Source: Please note that Sensex and Bond Index return is on 5 Sep 2023, as per the BSE website.

Mutual funds

One can also invest in equity and debt instruments through mutual funds.

Mutual funds are investment vehicles which pool together the money from multiple investors and invest this money in a diversified portfolio of securities. These securities can either be stocks or bonds, depending upon the type of the mutual fund. Within this, funds can be further classified according to their investment mandates, like whether they invest in mid cap stocks or large-cap stocks. Mutual funds are managed by professional fund managers who make decisions based on thorough research and analysis to choose which securities to buy and sell to fulfil the investment mandate of the fund. Mutual funds provide investors required diversification in their investments to manage adverse movements in the markets. The riskiness of the funds depends on the type of securities the funds invest in.

Exchange Traded Funds

Exchange traded funds, commonly known by the acronym ETFs, are investment instruments which are tradable in the markets, similar to equities. The purpose of ETFs is to provide investors an alternate mechanism to invest in an asset without requiring to purchase each instrument separately. ETFs might track different economic sectors or stock market indices like Sensex and Nifty, or other asset classes like bonds and commodities like gold. ETFs are also considered to provide more liquidity as compared to mutual funds as they can be bought and sold at any time during the trading hours and generally have lower expense ratios as compared to mutual funds.

Real Estate

Real estate is a type of tangible asset that includes buildings and the land they are built upon. It is considered an asset class because it can be bought, sold, and used to generate income, similar to stocks, bonds, and other financial assets. Investing in residential and commercial properties can yield rental income and capital appreciation. Real Estate Investment Trusts, popularly known as REITs, are another market-tradable instrument to invest in a pool of real estate properties. The Composite Housing Price Index of the National Housing Bank (NHB) has appreciated by 4.4% p.a. in the last three years.
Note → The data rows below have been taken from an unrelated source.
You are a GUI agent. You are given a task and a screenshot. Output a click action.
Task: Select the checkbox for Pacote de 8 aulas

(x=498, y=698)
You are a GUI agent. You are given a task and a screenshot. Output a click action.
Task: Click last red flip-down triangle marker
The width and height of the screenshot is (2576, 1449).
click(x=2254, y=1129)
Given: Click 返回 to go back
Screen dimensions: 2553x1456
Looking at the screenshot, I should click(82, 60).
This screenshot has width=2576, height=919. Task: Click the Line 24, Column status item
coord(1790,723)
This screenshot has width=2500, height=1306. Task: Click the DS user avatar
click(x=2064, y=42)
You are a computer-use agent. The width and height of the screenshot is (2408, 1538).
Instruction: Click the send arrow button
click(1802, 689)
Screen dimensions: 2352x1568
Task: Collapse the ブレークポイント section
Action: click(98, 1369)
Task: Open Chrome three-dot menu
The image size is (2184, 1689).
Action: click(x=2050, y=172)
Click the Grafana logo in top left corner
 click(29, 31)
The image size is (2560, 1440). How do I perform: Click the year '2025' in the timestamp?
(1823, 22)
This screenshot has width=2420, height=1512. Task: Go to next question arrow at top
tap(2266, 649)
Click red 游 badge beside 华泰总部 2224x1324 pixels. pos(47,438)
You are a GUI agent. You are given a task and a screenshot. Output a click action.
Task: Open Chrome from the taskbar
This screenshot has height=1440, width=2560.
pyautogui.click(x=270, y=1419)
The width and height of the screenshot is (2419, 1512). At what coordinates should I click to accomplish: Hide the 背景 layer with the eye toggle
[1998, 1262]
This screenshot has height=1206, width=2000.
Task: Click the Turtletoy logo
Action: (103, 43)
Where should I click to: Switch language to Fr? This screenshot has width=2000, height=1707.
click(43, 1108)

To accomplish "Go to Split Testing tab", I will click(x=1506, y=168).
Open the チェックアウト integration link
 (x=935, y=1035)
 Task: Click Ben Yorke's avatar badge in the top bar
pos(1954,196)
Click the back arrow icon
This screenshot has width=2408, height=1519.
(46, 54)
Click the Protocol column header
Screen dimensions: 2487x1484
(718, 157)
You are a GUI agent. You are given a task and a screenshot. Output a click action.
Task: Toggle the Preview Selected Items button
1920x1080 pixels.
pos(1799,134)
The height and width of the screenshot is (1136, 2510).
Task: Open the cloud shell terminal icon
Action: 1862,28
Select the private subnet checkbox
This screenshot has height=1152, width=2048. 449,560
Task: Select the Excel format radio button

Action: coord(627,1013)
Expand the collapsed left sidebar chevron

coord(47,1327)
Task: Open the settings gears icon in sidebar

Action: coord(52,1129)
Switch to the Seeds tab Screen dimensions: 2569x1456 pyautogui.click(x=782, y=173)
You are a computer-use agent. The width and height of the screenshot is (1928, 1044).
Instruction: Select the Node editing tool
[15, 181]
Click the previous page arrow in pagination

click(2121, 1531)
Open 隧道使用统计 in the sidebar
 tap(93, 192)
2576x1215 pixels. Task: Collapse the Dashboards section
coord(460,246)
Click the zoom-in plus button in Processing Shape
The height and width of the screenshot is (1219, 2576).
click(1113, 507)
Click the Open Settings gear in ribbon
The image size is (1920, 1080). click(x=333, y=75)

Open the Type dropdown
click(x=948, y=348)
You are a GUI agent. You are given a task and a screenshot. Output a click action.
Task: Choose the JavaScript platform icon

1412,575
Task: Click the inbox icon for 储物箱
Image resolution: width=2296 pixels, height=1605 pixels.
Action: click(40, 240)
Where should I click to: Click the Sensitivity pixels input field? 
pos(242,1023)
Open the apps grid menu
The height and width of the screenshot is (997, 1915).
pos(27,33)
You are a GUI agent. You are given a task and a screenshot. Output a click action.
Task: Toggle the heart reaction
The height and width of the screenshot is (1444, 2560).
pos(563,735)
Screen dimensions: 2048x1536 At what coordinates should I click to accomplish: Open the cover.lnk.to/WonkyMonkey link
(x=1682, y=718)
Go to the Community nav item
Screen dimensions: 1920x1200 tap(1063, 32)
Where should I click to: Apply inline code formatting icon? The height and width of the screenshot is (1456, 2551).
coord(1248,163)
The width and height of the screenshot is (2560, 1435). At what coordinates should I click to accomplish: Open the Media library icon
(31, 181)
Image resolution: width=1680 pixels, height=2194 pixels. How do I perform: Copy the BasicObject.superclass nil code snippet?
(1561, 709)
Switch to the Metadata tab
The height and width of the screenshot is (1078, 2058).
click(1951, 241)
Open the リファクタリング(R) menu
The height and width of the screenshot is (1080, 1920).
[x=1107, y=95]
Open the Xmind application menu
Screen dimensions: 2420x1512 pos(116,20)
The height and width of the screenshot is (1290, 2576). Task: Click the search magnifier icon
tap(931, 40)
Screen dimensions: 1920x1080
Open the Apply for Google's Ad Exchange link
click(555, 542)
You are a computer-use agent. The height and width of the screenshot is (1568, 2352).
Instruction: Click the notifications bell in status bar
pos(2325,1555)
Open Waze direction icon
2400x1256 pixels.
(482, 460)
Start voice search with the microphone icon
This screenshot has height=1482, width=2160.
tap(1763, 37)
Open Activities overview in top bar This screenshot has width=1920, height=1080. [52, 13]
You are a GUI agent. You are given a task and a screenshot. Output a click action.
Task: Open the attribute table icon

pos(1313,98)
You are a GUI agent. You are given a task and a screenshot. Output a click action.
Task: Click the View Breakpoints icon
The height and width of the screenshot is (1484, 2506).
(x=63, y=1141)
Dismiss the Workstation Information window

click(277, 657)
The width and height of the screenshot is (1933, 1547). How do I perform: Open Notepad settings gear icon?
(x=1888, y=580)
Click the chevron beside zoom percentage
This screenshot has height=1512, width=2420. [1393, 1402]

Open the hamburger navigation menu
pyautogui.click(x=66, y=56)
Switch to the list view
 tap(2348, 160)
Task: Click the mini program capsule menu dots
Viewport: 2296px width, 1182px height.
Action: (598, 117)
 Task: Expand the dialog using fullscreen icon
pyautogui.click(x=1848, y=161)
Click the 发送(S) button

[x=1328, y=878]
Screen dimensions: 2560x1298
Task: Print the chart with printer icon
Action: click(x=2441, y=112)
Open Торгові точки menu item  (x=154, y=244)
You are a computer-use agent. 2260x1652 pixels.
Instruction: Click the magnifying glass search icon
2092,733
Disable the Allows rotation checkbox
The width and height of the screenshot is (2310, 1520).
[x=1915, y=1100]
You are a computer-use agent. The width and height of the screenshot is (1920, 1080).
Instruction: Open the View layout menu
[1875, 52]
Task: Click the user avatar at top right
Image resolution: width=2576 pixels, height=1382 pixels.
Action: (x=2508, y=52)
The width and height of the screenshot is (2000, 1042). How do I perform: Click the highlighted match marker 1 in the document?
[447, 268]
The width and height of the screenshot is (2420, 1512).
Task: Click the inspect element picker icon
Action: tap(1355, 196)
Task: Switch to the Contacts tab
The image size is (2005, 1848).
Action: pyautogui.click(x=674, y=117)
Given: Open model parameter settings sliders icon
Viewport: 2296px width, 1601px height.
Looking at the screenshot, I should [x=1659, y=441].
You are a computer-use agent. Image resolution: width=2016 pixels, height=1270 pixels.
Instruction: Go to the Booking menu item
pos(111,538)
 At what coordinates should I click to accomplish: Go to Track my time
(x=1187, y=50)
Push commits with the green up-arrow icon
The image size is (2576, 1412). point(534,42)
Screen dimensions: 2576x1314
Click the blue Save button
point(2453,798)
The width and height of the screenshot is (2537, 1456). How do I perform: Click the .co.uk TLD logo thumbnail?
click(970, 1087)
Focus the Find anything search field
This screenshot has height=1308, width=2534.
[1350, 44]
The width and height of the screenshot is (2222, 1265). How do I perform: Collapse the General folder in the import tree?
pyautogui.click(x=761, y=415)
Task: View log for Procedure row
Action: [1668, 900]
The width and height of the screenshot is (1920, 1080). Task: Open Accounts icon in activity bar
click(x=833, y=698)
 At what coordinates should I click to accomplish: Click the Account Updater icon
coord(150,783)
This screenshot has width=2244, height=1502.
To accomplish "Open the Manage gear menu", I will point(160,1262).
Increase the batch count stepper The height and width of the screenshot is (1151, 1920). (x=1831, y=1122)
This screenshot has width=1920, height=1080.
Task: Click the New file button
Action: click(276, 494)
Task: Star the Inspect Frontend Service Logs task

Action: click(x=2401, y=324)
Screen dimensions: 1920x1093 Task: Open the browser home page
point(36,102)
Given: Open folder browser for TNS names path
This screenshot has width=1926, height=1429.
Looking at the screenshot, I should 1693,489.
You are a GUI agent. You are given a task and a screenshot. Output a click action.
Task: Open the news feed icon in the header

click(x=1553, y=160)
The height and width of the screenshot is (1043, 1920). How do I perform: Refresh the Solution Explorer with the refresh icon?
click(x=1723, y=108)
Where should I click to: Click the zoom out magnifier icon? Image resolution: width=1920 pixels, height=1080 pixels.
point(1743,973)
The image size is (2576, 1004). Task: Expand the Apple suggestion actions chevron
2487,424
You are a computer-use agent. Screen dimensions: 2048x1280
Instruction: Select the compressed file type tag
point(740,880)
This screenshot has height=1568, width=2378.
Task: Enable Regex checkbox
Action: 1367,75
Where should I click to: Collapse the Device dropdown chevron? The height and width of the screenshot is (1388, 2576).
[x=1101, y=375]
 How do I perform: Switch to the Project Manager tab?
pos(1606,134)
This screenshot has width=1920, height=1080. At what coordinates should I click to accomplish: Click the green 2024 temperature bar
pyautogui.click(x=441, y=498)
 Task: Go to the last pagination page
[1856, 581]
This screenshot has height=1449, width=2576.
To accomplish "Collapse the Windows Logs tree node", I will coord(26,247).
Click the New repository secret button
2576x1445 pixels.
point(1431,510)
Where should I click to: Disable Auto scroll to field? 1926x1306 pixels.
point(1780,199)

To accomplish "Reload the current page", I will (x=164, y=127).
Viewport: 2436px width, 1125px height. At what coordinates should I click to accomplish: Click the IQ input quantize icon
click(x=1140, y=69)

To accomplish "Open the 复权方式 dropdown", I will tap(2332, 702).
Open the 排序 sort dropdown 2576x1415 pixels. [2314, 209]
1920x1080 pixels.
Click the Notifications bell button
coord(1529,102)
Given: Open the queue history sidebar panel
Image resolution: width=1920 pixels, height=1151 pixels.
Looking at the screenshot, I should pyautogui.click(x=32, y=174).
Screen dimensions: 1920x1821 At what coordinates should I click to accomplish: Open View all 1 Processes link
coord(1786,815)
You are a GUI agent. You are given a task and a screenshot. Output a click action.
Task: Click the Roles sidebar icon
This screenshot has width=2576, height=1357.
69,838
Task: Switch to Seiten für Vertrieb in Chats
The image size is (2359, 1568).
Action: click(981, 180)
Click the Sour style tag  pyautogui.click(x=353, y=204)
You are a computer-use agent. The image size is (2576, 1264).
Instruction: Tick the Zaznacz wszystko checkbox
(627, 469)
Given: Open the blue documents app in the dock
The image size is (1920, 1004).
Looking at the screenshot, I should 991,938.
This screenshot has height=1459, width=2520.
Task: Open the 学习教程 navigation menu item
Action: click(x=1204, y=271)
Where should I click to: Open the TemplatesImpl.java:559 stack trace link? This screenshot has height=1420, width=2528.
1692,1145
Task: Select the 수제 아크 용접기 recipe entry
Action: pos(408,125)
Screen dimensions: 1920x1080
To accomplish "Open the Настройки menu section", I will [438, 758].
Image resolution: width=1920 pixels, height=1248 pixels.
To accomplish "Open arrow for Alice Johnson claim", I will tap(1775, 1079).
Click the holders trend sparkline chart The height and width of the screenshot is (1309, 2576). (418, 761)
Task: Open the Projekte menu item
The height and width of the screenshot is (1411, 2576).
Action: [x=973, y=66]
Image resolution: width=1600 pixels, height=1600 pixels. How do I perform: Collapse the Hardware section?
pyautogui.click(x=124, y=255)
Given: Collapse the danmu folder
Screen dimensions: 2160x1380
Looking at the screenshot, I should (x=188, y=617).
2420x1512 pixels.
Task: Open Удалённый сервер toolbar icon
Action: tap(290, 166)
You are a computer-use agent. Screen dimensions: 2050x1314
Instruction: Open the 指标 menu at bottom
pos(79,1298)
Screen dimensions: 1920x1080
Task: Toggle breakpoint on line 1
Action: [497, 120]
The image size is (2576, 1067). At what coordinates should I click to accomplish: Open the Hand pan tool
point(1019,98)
Source: The housing price index return is till Dec 2022 and is taken from the NHB website.

Commodities

Commodities are raw materials and primary products that are traded in markets, such as metals, energy products and agricultural produce. They are considered an asset class because they can be bought and sold, and their prices can fluctuate based on supply and demand. However, commodity prices can also be affected by geopolitical events and natural disasters, making them a potentially volatile investment.

Derivatives

Derivatives can be classified as those financial instruments whose value hinges upon an underlying security, and they are typically used for hedging one’s risk exposures or for speculation. Derivatives can be considered as one of the most riskiest asset classes, holding the potential of delivering both exponential gains and exponential losses. Examples of derivatives securities are futures, forwards, options, and swaps.

One of the beneficial aspects of having a diversity of asset classes is that investors can avail the opportunity of diversification, which is essentially the practice of spreading one’s investments across different asset classes to reduce the overall risk. This is possible due to the fact that all these asset classes typically have poor correlations with each other, meaning that all the assets do not move in the same direction while a market goes up or down, thereby providing protection against capital erosion.

Conclusion

One should remember that the selection of an asset class and the eventual allocation of one’s capital across multiple asset classes should involve a thorough assessment of the investments and the risk taking ability of the investor, in order to generate wealth while potentially minimizing risks.